DIRECTIONS >> Select every line of the material below that contains the string "scrollbar".

GIVEN RECORDS >>

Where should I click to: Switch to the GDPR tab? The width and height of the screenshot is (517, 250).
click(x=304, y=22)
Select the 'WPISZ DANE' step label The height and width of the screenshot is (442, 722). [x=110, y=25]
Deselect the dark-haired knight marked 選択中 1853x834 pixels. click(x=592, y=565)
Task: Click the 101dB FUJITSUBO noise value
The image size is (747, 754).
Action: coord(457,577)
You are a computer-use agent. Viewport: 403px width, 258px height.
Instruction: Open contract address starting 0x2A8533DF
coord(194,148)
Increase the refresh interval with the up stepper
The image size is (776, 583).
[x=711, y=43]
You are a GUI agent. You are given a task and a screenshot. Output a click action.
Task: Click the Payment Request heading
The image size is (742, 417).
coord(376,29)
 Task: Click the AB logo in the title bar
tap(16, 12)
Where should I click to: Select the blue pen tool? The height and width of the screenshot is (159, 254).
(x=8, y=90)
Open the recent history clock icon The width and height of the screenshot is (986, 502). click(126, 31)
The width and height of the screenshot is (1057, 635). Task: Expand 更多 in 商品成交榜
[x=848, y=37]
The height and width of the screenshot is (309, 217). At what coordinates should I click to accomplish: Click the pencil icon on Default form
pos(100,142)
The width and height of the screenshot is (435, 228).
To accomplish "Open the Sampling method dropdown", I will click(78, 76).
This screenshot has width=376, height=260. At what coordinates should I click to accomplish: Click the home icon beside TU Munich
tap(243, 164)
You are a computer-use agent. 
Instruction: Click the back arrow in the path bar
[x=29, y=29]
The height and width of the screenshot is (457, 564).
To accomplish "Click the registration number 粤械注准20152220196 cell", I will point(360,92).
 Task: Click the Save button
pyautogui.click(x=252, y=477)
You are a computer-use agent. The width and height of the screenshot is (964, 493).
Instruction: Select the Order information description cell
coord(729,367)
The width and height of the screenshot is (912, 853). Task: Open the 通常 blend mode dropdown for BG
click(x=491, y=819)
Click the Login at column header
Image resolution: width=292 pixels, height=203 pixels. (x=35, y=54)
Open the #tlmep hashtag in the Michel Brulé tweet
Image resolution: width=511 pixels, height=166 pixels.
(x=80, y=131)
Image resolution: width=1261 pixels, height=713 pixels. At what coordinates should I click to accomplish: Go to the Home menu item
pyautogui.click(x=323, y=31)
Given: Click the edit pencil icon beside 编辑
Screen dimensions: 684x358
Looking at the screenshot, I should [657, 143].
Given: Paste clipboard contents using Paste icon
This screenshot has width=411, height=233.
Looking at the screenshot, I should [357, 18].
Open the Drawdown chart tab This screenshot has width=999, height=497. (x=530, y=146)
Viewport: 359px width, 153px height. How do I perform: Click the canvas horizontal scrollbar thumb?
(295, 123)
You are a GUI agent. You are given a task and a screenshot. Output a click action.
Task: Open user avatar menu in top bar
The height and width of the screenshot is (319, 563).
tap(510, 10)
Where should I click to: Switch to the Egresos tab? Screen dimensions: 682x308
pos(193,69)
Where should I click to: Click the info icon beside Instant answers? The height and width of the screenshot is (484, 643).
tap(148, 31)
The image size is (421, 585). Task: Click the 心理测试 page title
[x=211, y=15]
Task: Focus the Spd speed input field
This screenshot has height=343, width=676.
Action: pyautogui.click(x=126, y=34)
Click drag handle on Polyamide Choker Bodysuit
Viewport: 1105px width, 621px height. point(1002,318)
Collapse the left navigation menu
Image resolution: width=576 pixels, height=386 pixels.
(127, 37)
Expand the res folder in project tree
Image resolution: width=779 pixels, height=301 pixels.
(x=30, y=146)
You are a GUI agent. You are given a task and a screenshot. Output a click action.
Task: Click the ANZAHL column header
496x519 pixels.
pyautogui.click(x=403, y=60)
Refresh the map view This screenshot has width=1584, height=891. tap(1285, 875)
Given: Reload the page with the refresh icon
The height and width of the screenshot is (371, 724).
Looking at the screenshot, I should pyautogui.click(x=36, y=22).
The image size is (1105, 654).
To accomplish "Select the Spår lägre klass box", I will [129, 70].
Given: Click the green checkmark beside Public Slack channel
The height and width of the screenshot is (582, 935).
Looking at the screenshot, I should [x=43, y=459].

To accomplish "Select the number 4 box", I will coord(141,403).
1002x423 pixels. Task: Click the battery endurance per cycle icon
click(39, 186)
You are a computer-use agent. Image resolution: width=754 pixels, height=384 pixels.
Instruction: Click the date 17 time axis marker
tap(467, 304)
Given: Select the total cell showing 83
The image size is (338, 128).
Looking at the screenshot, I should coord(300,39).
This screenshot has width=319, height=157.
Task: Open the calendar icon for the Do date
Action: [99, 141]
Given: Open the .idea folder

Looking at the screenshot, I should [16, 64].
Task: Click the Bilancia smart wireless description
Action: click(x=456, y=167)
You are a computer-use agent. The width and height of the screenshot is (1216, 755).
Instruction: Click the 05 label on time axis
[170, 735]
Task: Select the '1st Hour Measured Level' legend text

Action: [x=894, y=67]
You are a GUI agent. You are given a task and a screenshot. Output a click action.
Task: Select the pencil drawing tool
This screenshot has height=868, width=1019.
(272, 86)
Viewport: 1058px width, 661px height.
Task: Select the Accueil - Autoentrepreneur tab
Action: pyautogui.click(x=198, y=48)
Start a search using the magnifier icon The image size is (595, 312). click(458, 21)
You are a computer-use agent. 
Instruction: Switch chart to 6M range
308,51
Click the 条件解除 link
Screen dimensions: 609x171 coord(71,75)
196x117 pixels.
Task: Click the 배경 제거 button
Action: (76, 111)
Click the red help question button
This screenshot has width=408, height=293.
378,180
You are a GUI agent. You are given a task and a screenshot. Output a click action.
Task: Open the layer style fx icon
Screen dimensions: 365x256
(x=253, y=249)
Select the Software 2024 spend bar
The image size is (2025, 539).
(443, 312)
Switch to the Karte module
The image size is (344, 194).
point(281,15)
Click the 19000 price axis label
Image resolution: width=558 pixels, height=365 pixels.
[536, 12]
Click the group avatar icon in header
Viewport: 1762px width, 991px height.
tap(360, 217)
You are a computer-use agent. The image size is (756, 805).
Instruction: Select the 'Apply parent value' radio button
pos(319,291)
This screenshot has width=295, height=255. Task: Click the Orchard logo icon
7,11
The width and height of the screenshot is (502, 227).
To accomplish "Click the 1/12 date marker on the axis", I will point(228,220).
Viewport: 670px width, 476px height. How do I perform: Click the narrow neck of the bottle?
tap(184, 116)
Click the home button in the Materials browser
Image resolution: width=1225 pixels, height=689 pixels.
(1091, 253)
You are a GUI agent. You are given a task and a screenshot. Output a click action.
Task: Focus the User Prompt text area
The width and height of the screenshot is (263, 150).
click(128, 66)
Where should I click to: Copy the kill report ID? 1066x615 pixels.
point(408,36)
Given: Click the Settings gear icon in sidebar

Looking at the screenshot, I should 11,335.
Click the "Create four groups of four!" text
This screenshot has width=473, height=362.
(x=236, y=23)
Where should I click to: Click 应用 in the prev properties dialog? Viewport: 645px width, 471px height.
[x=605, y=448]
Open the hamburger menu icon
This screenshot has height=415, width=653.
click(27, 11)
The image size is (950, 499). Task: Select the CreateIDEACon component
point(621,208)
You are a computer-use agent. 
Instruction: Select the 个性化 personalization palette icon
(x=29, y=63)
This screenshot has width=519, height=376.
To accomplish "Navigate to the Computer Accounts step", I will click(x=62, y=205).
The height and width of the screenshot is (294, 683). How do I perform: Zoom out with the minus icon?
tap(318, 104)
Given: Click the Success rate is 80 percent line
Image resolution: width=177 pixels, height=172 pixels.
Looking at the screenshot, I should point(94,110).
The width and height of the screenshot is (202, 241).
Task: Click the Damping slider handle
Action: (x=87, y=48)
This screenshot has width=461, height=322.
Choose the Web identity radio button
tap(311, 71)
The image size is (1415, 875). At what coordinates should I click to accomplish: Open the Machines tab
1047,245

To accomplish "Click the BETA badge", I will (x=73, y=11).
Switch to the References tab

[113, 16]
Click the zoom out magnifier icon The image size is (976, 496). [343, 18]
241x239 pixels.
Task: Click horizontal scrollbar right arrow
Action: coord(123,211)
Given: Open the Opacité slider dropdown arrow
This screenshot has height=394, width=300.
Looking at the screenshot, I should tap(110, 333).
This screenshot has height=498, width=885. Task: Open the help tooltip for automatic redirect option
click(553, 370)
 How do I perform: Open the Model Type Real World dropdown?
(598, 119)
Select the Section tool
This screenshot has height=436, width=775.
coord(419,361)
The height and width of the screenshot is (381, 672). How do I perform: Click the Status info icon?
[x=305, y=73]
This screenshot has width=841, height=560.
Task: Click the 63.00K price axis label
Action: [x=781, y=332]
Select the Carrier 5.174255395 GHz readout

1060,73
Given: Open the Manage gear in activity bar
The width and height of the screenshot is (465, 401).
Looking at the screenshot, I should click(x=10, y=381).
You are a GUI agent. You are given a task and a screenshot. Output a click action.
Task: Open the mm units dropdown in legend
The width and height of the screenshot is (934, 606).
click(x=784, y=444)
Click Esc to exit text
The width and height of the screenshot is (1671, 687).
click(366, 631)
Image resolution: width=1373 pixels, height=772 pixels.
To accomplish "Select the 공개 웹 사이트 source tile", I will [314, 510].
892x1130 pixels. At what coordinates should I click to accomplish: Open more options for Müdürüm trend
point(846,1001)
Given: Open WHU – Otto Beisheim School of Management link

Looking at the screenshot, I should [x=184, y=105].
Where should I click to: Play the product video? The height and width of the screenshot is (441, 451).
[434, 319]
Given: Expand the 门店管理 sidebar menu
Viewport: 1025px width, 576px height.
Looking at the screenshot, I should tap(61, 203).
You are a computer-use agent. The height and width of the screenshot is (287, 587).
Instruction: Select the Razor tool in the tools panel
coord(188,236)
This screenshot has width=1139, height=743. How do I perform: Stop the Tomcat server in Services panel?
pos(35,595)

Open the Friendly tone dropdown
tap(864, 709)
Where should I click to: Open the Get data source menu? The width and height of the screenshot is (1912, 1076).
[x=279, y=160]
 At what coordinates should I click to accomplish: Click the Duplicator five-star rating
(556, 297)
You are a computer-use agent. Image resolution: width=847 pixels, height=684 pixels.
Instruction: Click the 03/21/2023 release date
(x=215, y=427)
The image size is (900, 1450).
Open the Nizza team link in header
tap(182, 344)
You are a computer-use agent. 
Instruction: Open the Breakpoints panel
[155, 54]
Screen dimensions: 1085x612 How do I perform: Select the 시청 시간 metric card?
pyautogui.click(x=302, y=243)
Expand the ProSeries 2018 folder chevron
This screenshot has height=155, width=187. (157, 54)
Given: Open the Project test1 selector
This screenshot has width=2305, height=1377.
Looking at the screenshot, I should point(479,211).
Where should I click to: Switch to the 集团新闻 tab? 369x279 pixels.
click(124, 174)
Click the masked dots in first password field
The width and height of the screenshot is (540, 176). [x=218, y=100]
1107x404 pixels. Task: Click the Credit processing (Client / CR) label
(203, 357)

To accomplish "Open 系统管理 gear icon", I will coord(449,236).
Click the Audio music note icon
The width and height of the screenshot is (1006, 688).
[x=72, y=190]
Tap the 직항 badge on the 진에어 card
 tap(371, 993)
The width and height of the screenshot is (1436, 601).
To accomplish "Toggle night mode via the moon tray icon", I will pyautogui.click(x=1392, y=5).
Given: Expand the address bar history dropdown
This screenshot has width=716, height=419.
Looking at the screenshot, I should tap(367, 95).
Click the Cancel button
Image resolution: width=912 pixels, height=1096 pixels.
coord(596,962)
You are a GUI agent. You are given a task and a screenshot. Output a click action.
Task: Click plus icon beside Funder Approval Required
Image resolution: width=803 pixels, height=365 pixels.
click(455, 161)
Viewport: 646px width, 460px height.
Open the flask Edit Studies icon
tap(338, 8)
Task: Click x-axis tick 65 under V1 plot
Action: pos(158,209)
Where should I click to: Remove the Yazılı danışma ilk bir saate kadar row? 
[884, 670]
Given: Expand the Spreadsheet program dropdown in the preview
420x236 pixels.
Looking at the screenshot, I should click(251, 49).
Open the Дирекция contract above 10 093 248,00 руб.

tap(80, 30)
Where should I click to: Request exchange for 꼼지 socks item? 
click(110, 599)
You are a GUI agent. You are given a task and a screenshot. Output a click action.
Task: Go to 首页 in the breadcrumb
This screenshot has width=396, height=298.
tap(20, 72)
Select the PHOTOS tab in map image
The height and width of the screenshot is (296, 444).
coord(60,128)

TASK RESULT >>
Viewport: 359px width, 153px height. How do I perform: Click the canvas horizontal scrollbar thumb?
Task: Click horizontal scrollbar right arrow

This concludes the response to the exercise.